There were other nights when the volunteers would be at our home socializing (it seems a lot of card playing went on at our place) when the tones would sound from the scanner and the men would all jump into action, grabbing their gear from their vehicles and heading to the local fire station.
In our house, no matter what was happening, when the tone went off, the firefighter stopped what he was doing and answered the call. It came with a price — to family time, in personal expense and a general toll from the work itself. My stepfather failed in a lot of areas but I should give him credit for his dedication and service as a volunteer fireman.
What I realize is that in every case, whether sitting in the car waiting, left at home when the tone sounded, or watching a hose meet, my role was always to “stay out of the way and watch.”
It has only been in recent years this revelation helped me to understand why I am least likely to run toward an accident and highly unlikely to be of much assistance in a true emergency. For years, I was taught to stand back and let others do the work. Although I am well versed in dialing (and I do mean dialing) 911.
As a result, I revere those in public safety and cannot ever express my gratitude for those willing to run into burning buildings and toward overturned vehicles. I admire those who are quick to react and willing to save lives, even when at risk of their own.
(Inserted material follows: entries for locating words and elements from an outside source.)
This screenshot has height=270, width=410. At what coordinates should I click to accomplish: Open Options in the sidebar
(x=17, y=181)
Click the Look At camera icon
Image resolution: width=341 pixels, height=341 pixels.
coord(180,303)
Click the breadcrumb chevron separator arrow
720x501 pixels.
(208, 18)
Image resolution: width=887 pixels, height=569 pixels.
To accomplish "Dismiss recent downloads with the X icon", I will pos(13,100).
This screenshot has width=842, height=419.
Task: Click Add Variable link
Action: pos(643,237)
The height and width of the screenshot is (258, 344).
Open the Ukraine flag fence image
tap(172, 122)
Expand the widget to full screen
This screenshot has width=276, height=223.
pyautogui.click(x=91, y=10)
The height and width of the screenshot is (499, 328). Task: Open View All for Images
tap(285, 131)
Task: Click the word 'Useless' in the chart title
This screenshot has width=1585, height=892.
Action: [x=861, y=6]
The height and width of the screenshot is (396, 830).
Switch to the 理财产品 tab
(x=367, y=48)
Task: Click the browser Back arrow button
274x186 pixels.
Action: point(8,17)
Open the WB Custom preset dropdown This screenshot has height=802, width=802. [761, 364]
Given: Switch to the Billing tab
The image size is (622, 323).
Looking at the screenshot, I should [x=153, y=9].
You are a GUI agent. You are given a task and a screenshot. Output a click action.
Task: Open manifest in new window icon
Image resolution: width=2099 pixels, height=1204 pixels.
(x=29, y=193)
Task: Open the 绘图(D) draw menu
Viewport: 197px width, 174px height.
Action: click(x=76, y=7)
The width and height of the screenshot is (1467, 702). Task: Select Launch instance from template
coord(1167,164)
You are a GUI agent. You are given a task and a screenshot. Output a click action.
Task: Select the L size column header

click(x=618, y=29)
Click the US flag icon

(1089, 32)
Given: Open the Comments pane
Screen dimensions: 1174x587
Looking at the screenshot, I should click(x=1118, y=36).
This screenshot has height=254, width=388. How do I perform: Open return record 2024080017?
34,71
I have profound respect to those who step up and decide their calling is to don heavy clothing and equipment to fight the subsequent fires that breakout in the region. Fighting fire is an exhausting and dangerous vocation. I applaud and appreciate all who are up to the task.
So, it was a little heartbreaking to hear of the recent theft of gear and damage to the vehicle of a local volunteer.
According to the press release, posted on Yubanet.com out of North San Juan, which reads in part “… one of our battalion chiefs found his truck’s back and side windows broken and his NSJ gear stolen. This gear included his wildland pants and helmet, his structure turnout jacket, his web gear and fire shelter. These items are all obviously crucial for any firefighter to do his or her job and are very expensive to replace. A sheriff’s report has been filed. We want this gear back, no questions asked. We’re asking our community to please keep your eyes out for this stolen gear. Hopefully it will find its way back to our station.”
This past winter was long and wet. The result: lush vegetation. Now it is hot and it is dry. Day after day of unusually elevated temperatures means all that lush vegetation is drying out very quickly. This makes kiln dry conditions which creates heavy fuels, meaning we are at a higher than normal risk for disaster.
Many times over the years, when speaking with personnel from the California Fire Service, I would be told, “it’s not a matter of if California will burn, but when.” In the event of human error or mother nature landing a lightning strike, the state is ripe for a long and arduous fire season.
In recent times, we have been incredibly fortunate and have our local fire and emergency personnel to thank for quickly getting a handle on some situations that could easily have turned into much bigger events.
Organizations like the Nevada County Law Enforcement and Fire Protection Council raise money solely to provide our public safety personnel with the tools they need to do their job well. We owe them a great debt. It is a shame money will now need to be spent replacing perfectly good gear.
I cannot understand the thinking behind stealing the tools needed to save lives. The word that comes to mind is, karma. One can only hope.